# Towing w/ 6.0 PSD vs 6.0 liter gasser



## indian (Jul 10, 2011)

Greetings...I currently have a 2005 F250 4x4 CC w/ 6.0 PSD auto trans with 373 RE. I am considering a 2008 Chev CC 4x4 DRW w/6.0 gasser auto trans with tow haul/man shift with 410 RE . I tow a 36 ft fifth wheel that tips the scale at around 11,000lbs. I tow it about 4-5 times a year to local park (about 25 miles round trip) and 1-2 times years to Garner (250 miles 1 way with some hills). 

My question is will the Chev 6.0 tow my trailer without it's tongue hanging out all the time. I am estimating that the differences in the rear end ratio will help me out. I am not worried about mpg either way as I dont put but about 6K a year on my truck total due to having a company truck to drive the majority of the time. I don't need a dually, but I WANT one. The stability of the DRW pulling a 5th wheel it what im after. I also can't justify the extra maint/fuel cost of the diesel any longer. What are you guys oppinions? Also does anyone happen to know the HP/Torque difference of the two with the respective engines/rear end ratios?


----------



## atcfisherman (Oct 5, 2006)

Obviously a diesel will out tow a gas. However, I have a 2008 chevy 2500HD 4x4 LT2 with the 6.0 liter gas motor with a 6 speed heavy duty tranny.
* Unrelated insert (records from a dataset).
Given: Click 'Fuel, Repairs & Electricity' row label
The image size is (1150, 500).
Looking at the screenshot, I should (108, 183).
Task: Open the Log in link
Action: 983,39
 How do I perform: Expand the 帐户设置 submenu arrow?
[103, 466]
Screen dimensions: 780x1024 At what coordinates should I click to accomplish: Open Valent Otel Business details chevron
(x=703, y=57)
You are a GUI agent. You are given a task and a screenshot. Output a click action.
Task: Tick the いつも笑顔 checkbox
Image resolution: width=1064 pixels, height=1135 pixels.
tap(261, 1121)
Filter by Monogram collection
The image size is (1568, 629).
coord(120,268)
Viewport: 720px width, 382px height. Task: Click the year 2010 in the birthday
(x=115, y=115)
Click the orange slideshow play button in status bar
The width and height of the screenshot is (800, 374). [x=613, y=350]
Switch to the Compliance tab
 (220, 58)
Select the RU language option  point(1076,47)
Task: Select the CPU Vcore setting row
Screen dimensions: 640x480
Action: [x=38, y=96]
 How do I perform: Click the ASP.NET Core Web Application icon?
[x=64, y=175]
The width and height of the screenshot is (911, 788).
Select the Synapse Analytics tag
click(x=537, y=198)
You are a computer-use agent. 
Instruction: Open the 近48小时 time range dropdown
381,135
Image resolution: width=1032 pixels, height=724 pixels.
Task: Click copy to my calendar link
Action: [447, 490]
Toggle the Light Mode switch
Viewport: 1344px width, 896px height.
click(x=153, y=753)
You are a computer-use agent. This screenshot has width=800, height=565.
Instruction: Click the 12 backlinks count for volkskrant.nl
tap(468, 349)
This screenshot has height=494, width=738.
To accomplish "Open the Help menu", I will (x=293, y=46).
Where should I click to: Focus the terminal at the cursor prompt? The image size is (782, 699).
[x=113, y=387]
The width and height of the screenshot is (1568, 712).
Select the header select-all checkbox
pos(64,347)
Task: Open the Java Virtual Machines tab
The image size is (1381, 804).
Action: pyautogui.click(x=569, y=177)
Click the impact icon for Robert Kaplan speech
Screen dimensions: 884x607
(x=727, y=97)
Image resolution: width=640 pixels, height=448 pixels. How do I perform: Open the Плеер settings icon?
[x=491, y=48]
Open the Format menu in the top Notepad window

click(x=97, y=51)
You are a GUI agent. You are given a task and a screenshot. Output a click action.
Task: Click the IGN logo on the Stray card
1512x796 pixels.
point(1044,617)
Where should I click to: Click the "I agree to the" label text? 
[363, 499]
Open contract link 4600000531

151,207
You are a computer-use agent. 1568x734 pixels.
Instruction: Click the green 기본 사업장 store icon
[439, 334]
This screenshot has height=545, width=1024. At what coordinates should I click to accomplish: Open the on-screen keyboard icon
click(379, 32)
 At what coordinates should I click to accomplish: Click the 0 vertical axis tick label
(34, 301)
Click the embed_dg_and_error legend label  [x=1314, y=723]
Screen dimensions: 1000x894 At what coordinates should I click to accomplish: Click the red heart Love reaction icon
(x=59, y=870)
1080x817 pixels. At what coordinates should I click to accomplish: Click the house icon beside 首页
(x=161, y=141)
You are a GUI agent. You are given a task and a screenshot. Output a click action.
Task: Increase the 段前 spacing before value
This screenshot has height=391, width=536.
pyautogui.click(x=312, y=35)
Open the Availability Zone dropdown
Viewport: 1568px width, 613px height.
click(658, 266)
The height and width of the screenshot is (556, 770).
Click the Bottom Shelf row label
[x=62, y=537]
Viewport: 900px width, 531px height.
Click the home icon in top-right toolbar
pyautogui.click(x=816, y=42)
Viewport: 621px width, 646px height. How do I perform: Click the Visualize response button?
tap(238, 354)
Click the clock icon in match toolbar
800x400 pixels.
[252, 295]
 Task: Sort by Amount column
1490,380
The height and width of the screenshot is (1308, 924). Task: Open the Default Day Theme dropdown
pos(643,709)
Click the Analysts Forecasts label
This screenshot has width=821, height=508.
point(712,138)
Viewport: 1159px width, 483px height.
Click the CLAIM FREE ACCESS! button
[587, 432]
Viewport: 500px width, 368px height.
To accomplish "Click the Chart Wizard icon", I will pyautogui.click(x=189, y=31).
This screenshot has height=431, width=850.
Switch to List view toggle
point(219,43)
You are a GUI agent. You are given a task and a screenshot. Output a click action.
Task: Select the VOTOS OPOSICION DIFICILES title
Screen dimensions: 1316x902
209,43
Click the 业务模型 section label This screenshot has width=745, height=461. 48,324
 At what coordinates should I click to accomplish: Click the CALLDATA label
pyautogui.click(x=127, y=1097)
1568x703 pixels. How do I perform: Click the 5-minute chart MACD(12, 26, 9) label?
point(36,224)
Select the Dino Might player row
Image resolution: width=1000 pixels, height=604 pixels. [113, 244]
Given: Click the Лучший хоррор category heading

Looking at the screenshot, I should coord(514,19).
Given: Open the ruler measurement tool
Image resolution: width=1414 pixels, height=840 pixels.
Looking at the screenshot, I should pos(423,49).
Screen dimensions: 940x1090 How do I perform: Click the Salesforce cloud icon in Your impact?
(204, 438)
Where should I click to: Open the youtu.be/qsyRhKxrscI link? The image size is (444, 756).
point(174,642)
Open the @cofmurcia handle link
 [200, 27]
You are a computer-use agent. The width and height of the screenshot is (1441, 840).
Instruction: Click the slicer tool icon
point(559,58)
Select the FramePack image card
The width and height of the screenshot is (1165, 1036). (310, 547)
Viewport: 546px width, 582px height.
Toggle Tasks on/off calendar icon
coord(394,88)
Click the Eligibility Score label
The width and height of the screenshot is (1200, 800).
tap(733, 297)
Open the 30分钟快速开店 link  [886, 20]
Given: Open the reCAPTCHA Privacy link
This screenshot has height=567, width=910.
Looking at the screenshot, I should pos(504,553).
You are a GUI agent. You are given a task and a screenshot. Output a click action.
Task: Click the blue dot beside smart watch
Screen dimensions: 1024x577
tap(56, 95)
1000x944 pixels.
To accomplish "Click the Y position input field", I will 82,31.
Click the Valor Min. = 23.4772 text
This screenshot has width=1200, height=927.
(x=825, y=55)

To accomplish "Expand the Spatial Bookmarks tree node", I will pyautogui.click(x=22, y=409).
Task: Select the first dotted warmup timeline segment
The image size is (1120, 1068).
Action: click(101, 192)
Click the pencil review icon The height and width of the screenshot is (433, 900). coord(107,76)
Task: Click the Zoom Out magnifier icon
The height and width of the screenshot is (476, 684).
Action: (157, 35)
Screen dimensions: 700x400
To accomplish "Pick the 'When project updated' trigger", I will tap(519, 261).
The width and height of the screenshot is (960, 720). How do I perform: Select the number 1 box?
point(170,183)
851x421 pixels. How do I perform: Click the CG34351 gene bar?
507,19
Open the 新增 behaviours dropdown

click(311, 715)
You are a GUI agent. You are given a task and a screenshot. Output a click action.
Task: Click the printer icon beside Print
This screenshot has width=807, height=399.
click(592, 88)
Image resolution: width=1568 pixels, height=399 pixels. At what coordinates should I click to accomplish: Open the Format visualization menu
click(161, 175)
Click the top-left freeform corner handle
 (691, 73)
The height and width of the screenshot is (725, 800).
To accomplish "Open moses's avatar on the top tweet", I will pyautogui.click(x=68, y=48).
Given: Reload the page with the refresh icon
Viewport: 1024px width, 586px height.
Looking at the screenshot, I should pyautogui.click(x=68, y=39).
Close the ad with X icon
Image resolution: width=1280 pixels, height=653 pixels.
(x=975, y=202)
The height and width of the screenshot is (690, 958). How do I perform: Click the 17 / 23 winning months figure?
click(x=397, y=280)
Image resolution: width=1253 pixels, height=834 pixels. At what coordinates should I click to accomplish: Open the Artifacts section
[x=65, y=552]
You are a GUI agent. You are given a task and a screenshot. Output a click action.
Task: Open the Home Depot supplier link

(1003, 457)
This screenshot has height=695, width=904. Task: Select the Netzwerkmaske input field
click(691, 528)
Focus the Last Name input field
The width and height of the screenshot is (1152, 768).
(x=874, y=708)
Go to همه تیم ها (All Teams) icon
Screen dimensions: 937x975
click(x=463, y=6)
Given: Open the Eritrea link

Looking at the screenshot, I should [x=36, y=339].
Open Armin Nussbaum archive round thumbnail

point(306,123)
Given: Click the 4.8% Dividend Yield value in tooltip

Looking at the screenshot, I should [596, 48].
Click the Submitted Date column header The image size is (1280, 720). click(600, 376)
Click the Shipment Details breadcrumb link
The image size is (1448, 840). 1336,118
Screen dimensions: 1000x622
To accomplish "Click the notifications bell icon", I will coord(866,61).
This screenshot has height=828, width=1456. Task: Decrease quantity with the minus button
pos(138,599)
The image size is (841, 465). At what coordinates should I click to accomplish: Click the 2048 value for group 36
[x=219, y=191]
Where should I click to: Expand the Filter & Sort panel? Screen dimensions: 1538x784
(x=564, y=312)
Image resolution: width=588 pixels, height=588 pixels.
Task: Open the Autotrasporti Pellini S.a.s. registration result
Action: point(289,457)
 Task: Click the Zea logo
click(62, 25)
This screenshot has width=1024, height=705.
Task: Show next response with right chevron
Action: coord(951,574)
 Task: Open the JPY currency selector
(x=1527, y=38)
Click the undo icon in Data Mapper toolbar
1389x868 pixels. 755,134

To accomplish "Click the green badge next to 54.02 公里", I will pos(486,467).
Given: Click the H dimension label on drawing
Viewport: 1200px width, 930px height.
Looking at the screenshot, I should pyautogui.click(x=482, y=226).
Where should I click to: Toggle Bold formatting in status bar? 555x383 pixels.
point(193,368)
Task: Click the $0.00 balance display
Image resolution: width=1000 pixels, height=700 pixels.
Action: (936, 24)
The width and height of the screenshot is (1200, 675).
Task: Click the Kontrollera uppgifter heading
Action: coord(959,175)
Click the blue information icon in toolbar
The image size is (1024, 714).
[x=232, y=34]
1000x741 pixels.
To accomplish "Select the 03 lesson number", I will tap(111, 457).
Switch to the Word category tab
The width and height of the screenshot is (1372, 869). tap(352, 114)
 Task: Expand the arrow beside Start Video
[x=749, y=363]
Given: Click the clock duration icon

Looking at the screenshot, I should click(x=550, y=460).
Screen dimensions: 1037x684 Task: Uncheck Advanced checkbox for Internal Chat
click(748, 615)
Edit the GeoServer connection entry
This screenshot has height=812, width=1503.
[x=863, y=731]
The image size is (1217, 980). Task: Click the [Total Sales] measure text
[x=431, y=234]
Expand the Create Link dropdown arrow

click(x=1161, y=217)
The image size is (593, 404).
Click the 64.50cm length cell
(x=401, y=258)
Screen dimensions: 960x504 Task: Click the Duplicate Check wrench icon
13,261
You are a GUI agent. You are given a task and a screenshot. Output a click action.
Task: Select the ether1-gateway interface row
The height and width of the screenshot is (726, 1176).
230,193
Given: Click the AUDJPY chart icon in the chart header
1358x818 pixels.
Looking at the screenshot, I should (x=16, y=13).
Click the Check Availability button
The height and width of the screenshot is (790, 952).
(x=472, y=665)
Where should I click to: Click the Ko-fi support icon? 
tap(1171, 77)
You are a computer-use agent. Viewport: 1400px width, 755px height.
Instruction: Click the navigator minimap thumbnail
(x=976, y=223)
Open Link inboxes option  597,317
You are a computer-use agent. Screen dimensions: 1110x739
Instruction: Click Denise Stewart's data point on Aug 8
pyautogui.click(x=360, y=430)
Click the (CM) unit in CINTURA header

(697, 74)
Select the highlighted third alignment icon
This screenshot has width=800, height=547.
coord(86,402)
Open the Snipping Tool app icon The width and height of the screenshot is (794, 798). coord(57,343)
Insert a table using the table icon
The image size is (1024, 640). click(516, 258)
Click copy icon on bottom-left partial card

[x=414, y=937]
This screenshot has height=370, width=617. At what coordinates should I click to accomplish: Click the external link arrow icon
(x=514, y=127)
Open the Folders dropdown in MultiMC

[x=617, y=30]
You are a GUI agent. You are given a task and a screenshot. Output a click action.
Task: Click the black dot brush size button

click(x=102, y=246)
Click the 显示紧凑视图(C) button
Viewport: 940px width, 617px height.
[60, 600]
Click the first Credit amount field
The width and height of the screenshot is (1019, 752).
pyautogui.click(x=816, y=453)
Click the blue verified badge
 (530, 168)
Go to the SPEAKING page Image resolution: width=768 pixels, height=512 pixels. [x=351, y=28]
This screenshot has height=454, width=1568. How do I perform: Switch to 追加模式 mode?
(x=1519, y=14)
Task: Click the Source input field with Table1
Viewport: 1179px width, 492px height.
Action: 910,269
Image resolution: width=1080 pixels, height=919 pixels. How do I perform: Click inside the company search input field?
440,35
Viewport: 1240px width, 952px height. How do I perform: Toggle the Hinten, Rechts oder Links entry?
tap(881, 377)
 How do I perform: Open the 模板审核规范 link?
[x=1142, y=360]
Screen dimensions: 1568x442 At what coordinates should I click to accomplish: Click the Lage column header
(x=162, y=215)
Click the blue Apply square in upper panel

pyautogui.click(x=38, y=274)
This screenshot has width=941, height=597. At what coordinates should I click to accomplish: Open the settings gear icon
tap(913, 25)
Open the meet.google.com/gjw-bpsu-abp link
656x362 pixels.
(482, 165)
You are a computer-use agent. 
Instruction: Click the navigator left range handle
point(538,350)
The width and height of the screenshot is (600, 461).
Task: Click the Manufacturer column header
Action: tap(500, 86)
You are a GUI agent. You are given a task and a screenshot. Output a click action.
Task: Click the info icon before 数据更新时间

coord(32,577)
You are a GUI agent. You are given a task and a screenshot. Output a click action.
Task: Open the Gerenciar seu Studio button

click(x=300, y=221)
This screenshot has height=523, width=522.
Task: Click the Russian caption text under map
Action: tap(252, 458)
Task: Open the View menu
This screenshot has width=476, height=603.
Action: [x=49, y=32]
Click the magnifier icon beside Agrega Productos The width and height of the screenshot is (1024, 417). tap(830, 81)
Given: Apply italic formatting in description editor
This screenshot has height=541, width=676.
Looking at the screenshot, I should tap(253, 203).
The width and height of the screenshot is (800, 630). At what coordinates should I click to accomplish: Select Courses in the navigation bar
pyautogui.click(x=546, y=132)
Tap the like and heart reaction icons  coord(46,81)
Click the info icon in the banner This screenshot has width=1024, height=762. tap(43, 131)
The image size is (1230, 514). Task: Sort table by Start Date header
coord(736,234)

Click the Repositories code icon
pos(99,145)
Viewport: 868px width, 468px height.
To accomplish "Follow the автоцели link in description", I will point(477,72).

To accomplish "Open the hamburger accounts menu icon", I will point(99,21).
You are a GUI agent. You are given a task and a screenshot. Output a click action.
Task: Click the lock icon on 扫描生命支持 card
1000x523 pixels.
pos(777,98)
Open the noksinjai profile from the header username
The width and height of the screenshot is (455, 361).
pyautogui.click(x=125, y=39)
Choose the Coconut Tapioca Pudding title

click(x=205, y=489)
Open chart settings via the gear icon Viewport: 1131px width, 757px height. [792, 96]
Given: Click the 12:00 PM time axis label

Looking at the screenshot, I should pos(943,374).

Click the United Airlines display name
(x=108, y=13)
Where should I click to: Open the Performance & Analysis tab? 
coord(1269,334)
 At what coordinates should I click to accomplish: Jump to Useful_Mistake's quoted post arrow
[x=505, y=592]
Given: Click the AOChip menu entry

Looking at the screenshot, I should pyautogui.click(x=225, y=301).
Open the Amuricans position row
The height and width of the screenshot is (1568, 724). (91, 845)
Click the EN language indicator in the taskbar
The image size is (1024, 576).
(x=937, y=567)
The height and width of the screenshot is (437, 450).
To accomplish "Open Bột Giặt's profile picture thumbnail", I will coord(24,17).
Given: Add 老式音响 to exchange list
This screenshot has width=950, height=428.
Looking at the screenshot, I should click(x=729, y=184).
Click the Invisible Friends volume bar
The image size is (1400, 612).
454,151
I tow my boat about once every other week and I also tow my 52hp Kabota tractor with mower, disc, front end loader and trailer (~10,000) to the deer lease 2 times a year and I have never had a problem with it straining. 

Now as along as you are not worried about MGP, then it will pull with no problem up to about 12K. I think mine is rated for 12,700 max towing. When I tow the big tractor etc, I often use the manual shifter on the automatic shifter. That way I can make sure it's in the gear I want. The MPG goes down even more when doing this, however, I have all the power I need. Also, my rear end is the 3.73 or somewhere around there. I know it's not the 4.11, so if they one you are looking at has the 4.11, that will even tow better and you shouldn't even have a problem.


----------



## ReelWork (May 21, 2004)

That big rig you're towing and I'd probably go for dually as well.. Seen a story of a fella who tows a similar setup using a dually on THT. He had a wind shear hit his driver's side while in a mountainous area causing the 5'er to roll - bent the coupler really bad before pulling out and rolling on its side then down an embankment. He swears if it wasn't for those extra wheels, the 5'er would have taken his truck with it and who knows what would have happened.. Talk about an "oh s**t" moment!

http://www.thehulltruth.com/boating-outdoor-photos/333322-show-off-your-rv.html


----------



## indian (Jul 10, 2011)

Thanks ATC..what you provided me is some great info. I too, feel like I will be OK with the Chev 6.0, but want some reinforcement from some others that have or had GM's before. I've only driven Ford's so this will be my first GM. Wouls still like some additional input from others, maybe even ways that will make the GM 6.0 pull better (turners,chips..ect) thanks


----------



## atcfisherman (Oct 5, 2006)

Let me also say that getting a lot of opinions is probably the best idea. I not necessarily brand loyal. I have had 3 Fords, 1 Dodge, 1 Nissan, 1 Toyota and now 1 Chevy. All have been good truck, but I will say this Chevy is the best of the bunch that I have owned.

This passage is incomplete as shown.